In a time long past, the hallowed hills and meadows of Kettering (as they once were) knew happiness. Grass was green, skies were blue, fruit was sweet and women were ripe; and the good, simple people of Kettering saw fit to give thanks to Him.

They tilled and fed the earth, fetched water from the clearest brooks and grew Kumquats. They grew Kumquats the like of which have not been seen since, so large, RIPE and fruity were they that any who set eyes upon them could only weep at such glorious perfection and visited were they that slept that night.

A vision. A vision of a barn. A vision of a barn of such majesty that they did weep again. And so, gripped by the awe in which they were bound they did build such a barn in which to store THEIR blessed fruit.

It was a glorious contruction. Proud beams were planted square in Kettering's rightous soil and sturdy walls stood fast against the winds. It was good. And they did fill their barn with Kumquats and they did gather to worship it's granduer - thrice weekly - after Emerdale.

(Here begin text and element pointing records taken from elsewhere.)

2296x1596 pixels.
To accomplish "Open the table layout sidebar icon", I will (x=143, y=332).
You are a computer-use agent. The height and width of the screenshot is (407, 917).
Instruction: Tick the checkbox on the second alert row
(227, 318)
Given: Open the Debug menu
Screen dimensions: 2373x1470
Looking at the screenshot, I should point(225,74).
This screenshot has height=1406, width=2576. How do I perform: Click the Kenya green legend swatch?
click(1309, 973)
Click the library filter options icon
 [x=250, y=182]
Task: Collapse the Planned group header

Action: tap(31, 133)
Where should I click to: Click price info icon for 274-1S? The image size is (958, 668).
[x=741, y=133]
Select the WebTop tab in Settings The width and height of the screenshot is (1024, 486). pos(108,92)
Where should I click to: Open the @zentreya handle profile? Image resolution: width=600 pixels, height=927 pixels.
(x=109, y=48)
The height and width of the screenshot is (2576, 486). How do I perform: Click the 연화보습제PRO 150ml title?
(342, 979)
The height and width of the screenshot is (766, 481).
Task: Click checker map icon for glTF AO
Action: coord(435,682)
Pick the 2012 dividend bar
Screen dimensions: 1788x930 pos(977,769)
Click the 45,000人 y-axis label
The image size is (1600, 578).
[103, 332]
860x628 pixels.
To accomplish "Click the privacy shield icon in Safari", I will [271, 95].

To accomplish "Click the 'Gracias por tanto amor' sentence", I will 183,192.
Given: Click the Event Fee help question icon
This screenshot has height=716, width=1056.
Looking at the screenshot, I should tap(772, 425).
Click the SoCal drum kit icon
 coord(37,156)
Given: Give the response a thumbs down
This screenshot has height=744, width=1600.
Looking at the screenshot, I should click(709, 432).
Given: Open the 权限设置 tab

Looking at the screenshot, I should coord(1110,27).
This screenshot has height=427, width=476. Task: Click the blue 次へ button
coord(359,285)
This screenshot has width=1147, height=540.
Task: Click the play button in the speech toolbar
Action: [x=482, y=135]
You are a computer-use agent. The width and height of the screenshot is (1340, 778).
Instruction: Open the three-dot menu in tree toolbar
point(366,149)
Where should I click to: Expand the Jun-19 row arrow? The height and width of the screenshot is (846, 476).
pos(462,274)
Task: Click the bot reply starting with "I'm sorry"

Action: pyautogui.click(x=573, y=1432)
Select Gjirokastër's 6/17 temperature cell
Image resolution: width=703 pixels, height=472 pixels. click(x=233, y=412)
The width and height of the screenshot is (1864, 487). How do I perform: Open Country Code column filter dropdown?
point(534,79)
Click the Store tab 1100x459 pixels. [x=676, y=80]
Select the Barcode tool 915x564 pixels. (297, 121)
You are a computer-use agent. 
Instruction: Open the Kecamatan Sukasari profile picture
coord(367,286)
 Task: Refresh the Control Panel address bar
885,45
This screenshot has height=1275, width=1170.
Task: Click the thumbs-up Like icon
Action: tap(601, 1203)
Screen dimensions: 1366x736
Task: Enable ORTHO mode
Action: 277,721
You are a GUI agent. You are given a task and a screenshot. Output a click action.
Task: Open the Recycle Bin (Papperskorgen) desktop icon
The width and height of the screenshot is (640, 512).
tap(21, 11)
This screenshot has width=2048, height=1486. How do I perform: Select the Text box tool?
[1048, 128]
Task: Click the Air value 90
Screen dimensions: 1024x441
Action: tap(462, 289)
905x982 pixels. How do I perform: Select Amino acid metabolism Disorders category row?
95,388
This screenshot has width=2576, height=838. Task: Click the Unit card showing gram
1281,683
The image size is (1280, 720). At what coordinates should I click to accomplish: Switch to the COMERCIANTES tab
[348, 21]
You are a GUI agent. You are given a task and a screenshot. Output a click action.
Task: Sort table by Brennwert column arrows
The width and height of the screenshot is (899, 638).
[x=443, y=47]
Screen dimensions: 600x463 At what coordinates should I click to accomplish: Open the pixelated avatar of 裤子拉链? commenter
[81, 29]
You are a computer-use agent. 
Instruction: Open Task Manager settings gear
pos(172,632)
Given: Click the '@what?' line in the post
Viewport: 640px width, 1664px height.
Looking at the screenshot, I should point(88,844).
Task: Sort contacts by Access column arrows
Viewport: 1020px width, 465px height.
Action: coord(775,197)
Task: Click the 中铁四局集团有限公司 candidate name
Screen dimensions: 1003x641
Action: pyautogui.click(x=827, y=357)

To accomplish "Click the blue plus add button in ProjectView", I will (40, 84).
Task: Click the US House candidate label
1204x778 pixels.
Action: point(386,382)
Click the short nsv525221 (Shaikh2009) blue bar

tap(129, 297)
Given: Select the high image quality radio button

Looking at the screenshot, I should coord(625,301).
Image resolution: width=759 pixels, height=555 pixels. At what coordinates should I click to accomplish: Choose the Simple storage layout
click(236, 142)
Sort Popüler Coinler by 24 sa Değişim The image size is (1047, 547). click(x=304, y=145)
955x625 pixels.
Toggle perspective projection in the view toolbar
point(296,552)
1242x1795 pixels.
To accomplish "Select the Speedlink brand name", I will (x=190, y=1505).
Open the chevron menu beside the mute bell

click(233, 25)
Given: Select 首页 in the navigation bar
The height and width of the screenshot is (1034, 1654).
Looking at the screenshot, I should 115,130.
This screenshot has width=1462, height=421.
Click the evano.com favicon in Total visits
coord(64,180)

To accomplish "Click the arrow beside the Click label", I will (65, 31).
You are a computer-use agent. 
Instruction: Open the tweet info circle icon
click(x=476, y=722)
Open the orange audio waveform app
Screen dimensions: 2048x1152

Such a happy place was Kettering.

Alas, no sooner had the winter frosts dusted thier barn with it's silver magic, than did come the Raiders from East Grimstead who covetted the barn and it's fruity contents. Not content with stealth and theft (for the Raiders were a warring people and knew not of agriculture) they did raize the barn and the sweet fruit therein to the ground. And they did break down Kettering's picket fences, and scribble on the bus shelters, and empty everyone's wheely-bins in the street before they left.

When our proud fathers arose, there was much wailing and gnashing of teeth and our proud fathers' daughters were sent out into East Grimstead to make war and to break all their toys.

Hear this, brave Knights: Who's watching your barn?


A Parable

Post 20

Irving Washington - Gone Writing

Oooooo! It makes me so mad I think I'll wail and gnash my teeth! oooOOOOOOoooooOOOOoooOOOOO! aaaAAAAaaaaaAAAAAAaaaiiiiIIIIiiiiIIIiiiii! Gnash!